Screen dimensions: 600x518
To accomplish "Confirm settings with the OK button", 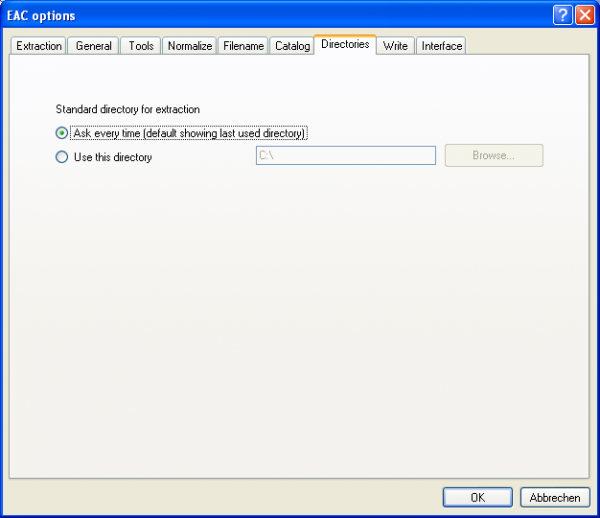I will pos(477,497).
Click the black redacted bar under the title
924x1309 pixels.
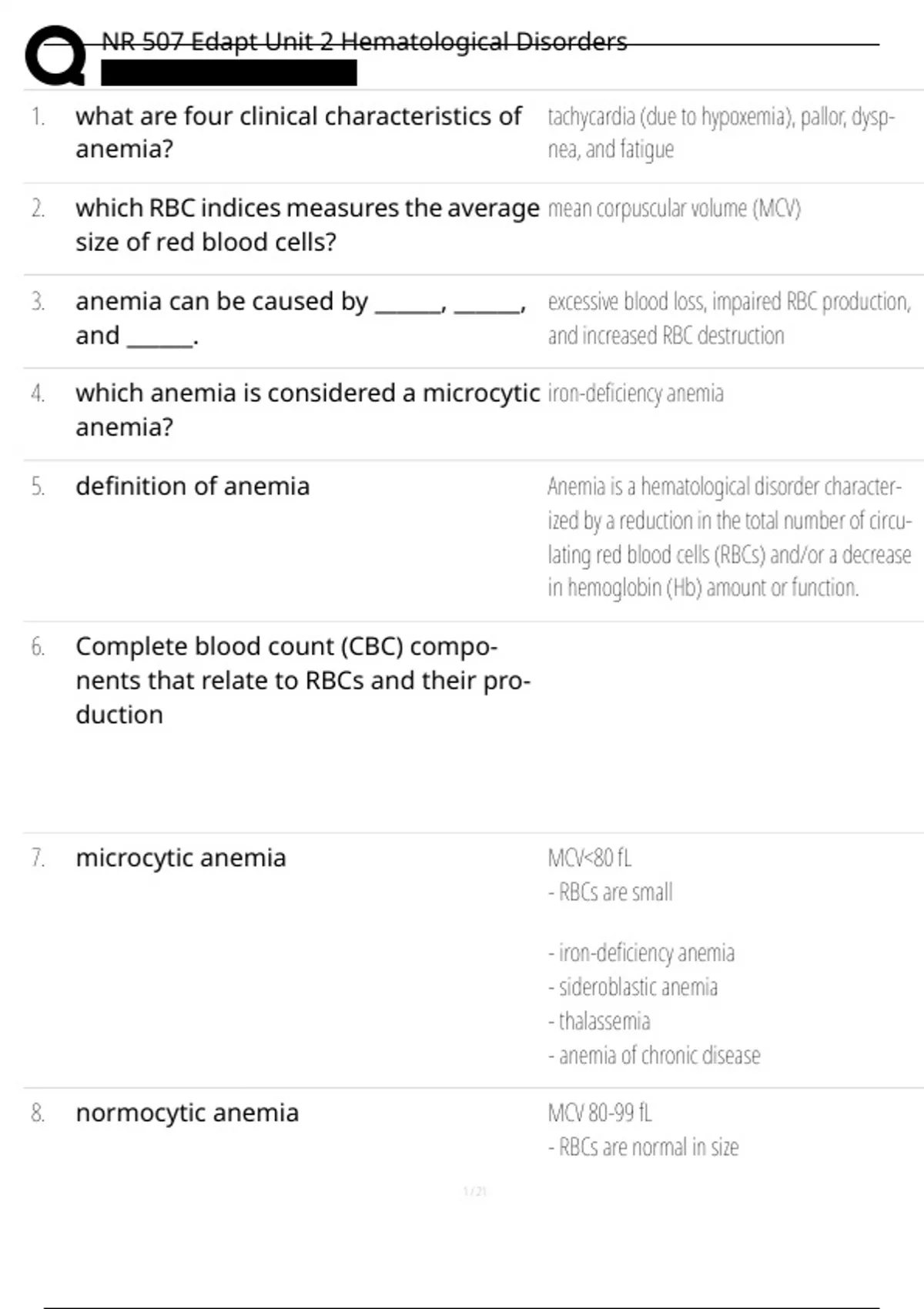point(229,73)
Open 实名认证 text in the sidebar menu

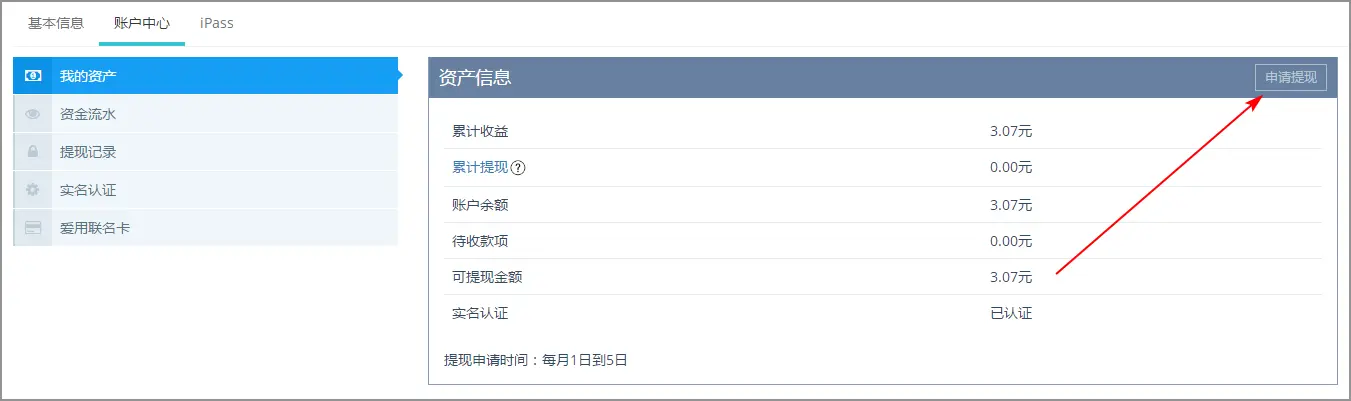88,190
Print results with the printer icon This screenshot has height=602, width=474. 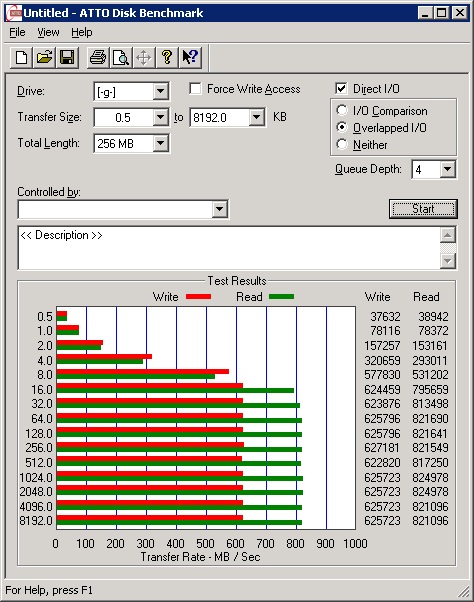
--
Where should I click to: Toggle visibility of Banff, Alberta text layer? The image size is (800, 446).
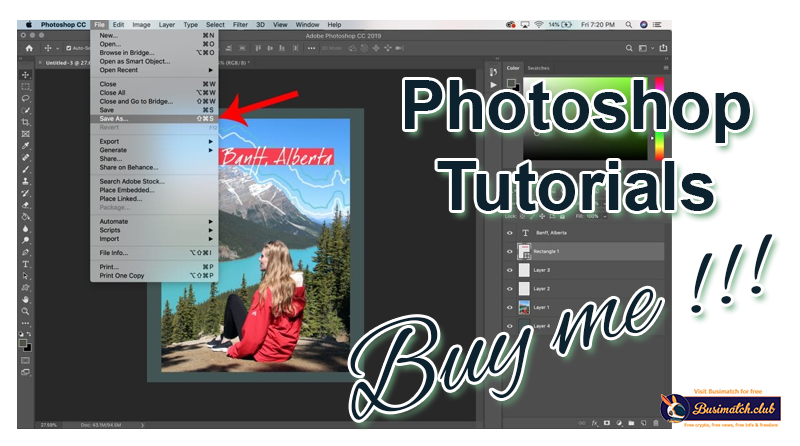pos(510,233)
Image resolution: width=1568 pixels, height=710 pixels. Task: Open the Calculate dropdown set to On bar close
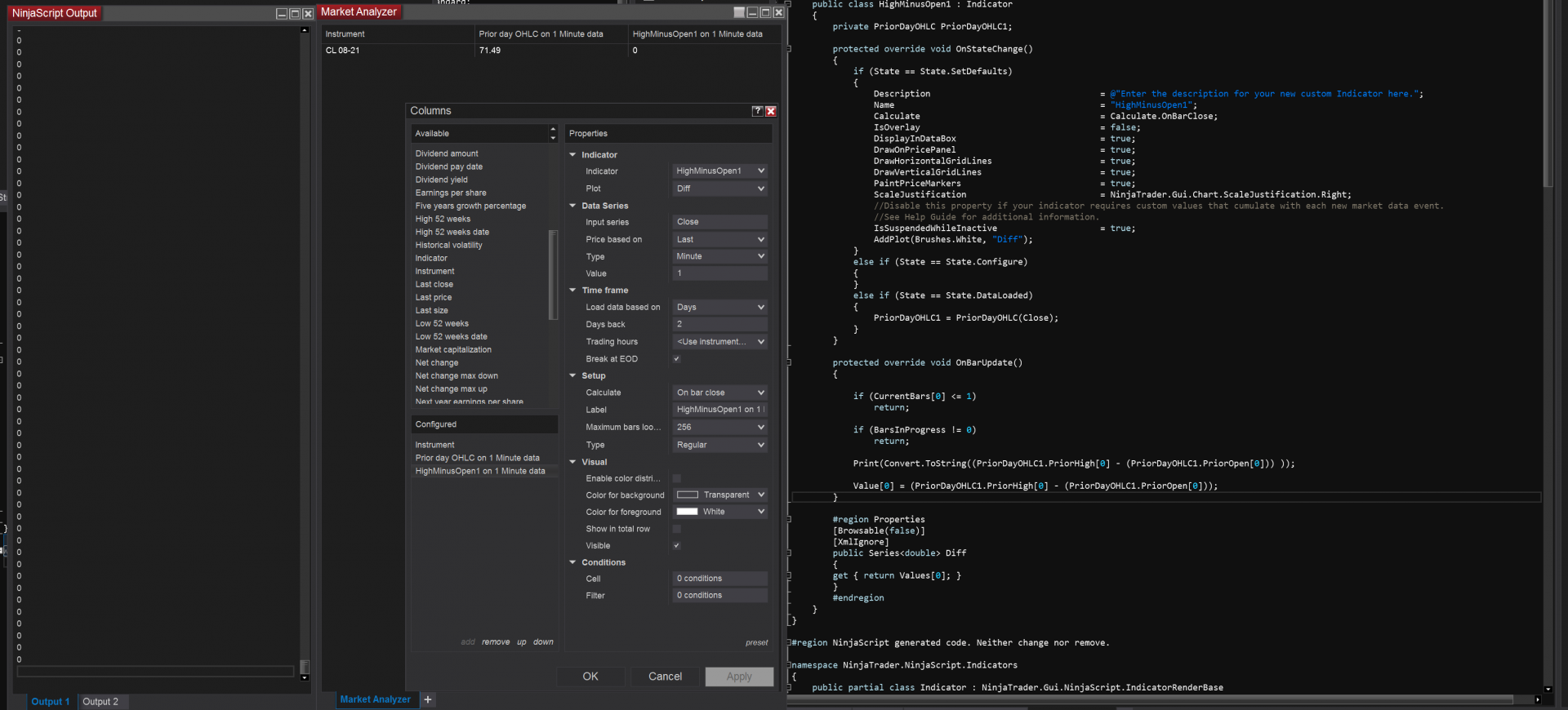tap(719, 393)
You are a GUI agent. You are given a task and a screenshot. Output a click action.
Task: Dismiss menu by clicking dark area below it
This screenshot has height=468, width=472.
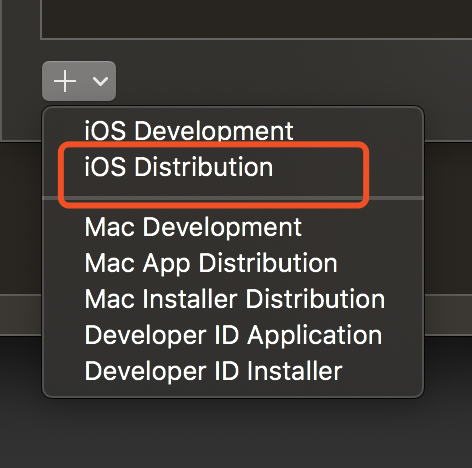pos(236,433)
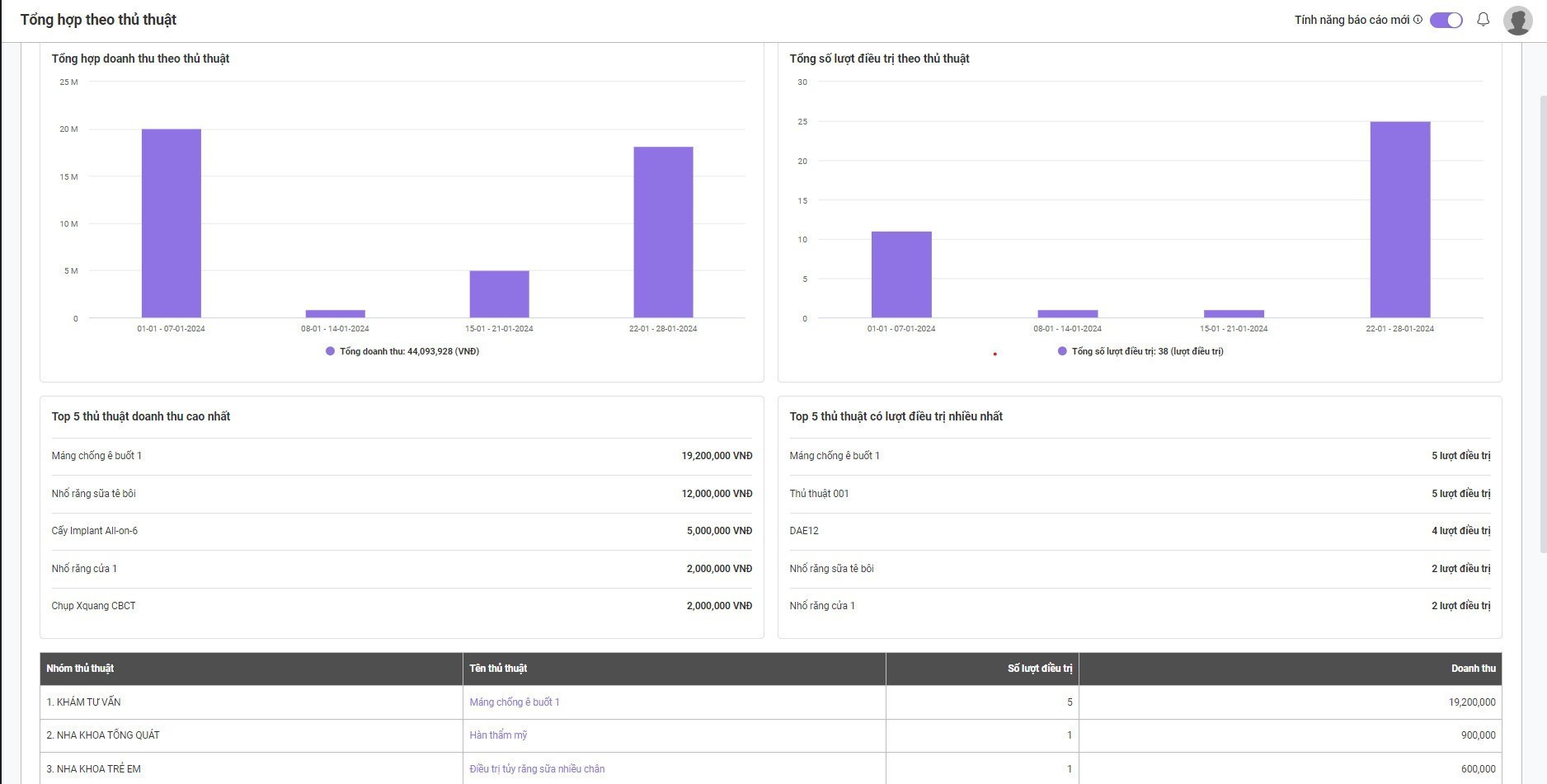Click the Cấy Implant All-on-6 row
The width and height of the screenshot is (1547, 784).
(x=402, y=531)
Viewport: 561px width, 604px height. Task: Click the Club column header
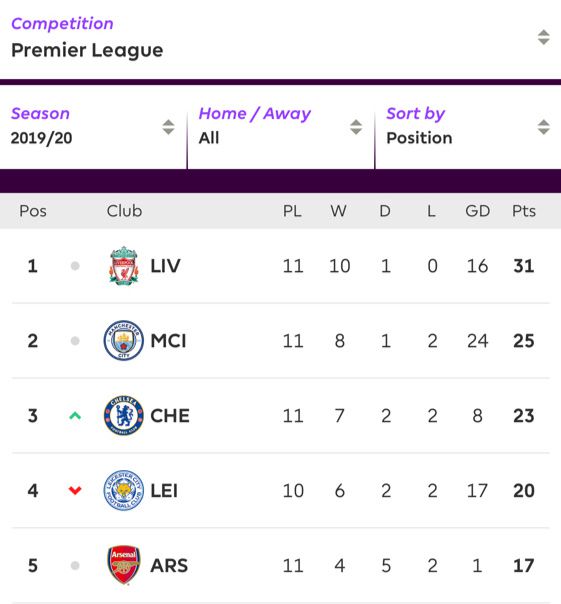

| WORK REQUIRED |
Keep to the stretch from the line containing "Open 实名认证 text in the sidebar menu" through the line containing "Print results with", both ends included, and copy it exactly from the listing above, minus the pictures.

| COMPLETED EXERCISE |
Open 实名认证 text in the sidebar menu

88,190
Print results with the printer icon This screenshot has height=602, width=474. 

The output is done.